Deux semaines après le lancement d'Ilévia, des usagers et des élus excédés dans la métropole lilloise

mardi 12 février 2019 à 18:39 Par Hélène Fromenty, France Bleu Nord

Des lignes de bus supprimées, des arrêts déplacés, des horaires modifiés... Deux semaines après le lancement d'Ilévia, ex-Transpole, de nombreux usagers sont en colère contre le nouveau réseau de transports de la métropole lilloise. Certains maires ont même voté des motions en conseil municipal.

Avec Ilévia, certains arrêts de bus ont été déplacés et des lignes remplacées par d'autres.
Avec Ilévia, certains arrêts de bus ont été déplacés et des lignes remplacées par d'autres. © Maxppp - Sébastien Jarry/MAXPPP

Lille Metropolitan Area, France

Un peu plus de deux semaines après le lancement d'Ilévia (anciennement Transpole) c'est l'heure du tout premier bilan.

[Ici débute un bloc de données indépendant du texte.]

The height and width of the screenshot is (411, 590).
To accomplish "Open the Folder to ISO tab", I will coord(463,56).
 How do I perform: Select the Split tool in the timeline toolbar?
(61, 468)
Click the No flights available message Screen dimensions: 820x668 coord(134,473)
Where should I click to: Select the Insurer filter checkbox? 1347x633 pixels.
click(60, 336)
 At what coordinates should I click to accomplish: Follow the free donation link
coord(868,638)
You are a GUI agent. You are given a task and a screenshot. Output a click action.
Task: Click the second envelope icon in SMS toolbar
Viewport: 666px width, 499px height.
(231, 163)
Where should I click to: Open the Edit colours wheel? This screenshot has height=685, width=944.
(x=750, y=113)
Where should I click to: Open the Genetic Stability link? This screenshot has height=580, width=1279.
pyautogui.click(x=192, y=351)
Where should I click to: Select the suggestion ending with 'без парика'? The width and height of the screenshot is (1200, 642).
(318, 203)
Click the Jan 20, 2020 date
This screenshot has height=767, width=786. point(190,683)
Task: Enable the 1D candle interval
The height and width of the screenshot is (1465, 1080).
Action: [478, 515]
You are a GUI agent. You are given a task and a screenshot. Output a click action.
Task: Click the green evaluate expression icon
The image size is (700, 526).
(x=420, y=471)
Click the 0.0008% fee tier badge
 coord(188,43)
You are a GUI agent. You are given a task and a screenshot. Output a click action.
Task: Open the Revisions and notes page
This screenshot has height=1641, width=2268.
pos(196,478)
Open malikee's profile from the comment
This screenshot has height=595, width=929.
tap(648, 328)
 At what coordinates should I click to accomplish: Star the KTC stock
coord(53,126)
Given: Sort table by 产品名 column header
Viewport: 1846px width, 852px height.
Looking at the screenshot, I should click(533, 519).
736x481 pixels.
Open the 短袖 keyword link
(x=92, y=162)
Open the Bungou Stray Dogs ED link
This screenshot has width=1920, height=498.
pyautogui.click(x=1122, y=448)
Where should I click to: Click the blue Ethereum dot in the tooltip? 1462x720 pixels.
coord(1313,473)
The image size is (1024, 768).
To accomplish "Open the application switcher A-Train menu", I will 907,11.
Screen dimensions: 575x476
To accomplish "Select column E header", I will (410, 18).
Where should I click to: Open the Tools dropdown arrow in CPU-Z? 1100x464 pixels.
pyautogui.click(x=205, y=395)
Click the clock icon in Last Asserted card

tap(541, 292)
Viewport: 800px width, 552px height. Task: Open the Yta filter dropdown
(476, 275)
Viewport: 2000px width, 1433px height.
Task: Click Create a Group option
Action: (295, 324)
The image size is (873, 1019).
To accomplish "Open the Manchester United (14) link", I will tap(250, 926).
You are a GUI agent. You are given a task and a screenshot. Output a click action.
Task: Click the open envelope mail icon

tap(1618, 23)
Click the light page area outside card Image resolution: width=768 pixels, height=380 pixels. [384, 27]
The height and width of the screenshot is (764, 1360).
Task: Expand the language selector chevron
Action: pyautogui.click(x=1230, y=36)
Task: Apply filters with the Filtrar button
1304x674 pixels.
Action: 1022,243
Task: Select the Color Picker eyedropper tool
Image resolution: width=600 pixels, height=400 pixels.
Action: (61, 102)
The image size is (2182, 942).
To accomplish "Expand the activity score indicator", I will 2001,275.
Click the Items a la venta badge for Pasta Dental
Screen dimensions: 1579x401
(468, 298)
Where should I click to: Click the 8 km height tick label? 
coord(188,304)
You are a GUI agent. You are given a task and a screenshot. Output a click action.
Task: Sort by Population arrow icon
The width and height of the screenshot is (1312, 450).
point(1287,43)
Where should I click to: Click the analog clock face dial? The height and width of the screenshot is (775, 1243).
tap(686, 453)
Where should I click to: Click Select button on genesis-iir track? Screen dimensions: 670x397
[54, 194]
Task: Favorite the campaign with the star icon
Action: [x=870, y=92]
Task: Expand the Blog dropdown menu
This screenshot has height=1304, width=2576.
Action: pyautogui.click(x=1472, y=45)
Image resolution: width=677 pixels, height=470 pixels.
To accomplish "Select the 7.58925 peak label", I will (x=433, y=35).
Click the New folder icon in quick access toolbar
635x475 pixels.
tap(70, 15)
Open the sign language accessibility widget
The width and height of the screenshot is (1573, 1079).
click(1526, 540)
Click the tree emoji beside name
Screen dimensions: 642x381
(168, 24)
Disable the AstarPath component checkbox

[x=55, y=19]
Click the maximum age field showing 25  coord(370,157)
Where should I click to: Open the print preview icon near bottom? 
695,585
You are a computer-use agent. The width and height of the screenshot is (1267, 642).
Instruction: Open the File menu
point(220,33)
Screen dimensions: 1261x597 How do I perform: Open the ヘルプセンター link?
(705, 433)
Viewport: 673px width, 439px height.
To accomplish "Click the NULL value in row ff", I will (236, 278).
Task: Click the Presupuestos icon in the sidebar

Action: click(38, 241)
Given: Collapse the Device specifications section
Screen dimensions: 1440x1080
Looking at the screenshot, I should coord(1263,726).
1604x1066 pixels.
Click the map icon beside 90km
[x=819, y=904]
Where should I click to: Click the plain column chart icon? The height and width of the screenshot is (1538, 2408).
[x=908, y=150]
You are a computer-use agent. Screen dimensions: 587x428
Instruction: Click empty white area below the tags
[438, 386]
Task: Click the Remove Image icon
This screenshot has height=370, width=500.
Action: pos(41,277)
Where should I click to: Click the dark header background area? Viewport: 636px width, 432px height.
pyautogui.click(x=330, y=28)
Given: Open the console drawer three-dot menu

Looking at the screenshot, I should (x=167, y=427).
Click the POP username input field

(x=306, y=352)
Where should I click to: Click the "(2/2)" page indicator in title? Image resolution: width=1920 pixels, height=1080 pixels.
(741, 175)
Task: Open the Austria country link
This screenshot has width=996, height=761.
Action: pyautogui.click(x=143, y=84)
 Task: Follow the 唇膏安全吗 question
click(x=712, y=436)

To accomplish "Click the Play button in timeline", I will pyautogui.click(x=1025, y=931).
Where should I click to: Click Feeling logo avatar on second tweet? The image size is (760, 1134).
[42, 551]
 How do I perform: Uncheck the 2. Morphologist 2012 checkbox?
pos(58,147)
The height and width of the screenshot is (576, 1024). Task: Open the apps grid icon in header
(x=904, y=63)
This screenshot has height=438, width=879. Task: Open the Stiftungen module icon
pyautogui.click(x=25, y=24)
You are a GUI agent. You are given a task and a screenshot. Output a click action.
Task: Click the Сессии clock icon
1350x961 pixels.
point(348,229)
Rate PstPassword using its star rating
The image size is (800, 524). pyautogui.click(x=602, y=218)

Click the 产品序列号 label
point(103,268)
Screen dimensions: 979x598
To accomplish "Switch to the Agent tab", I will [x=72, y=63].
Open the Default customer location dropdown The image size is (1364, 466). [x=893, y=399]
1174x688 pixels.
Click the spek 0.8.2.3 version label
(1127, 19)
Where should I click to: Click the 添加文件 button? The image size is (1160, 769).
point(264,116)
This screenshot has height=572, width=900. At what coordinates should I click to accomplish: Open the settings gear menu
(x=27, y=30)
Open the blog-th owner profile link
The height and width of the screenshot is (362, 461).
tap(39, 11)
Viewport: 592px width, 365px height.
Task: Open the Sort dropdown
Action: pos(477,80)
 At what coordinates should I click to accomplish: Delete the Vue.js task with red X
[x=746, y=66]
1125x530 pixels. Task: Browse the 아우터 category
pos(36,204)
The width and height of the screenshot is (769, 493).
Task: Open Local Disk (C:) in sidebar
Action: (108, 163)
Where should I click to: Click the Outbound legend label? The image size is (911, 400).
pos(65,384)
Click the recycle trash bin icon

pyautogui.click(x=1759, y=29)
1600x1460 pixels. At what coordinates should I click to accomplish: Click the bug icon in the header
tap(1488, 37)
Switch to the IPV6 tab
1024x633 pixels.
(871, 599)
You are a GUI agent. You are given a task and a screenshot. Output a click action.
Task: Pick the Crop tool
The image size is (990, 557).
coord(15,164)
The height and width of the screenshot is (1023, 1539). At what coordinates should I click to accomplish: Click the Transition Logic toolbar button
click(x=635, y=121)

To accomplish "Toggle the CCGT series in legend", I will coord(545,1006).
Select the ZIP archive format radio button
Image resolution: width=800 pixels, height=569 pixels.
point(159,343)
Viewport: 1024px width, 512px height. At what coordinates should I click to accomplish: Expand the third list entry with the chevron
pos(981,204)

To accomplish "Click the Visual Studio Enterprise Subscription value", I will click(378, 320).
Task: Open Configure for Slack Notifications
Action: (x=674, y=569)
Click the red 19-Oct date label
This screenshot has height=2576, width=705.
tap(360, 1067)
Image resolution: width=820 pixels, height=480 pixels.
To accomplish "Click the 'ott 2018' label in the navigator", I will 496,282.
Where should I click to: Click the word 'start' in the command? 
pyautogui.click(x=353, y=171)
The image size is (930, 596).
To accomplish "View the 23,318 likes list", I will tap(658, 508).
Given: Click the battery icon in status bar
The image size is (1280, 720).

Et force est de constater que la nouvelle identité et la nouvelle offre du réseau de transports de la métropole lilloise ne plaisent pas à tout le monde. Particulièrement sous le feu des critiques : le nouveau plan de bus. Sur les réseaux sociaux, beaucoup d'usagers se plaignent de lignes supprimées, d'horaires bancals, ou encore d'arrêts déplacés. 

Les élus montent aussi au créneau : les maires de Wattrelos et de Hem ont par exemple déposé une motion en conseil municipal pour réclamer le retour d'anciennes lignes de bus. A Marcq-en-Baroeul, le maire a même mis en ligne une pétition ; un texte déjà signé par près de 900 personnes. 

"C'est le bazar"

Il faut dire que beaucoup de Marcquois sont énervés par les changements, notamment des lignes de bus modifiées, voire supprimées, et une amplitude horaire beaucoup moins importante (début du service à 7 heures, contre 5 heures 30 avant).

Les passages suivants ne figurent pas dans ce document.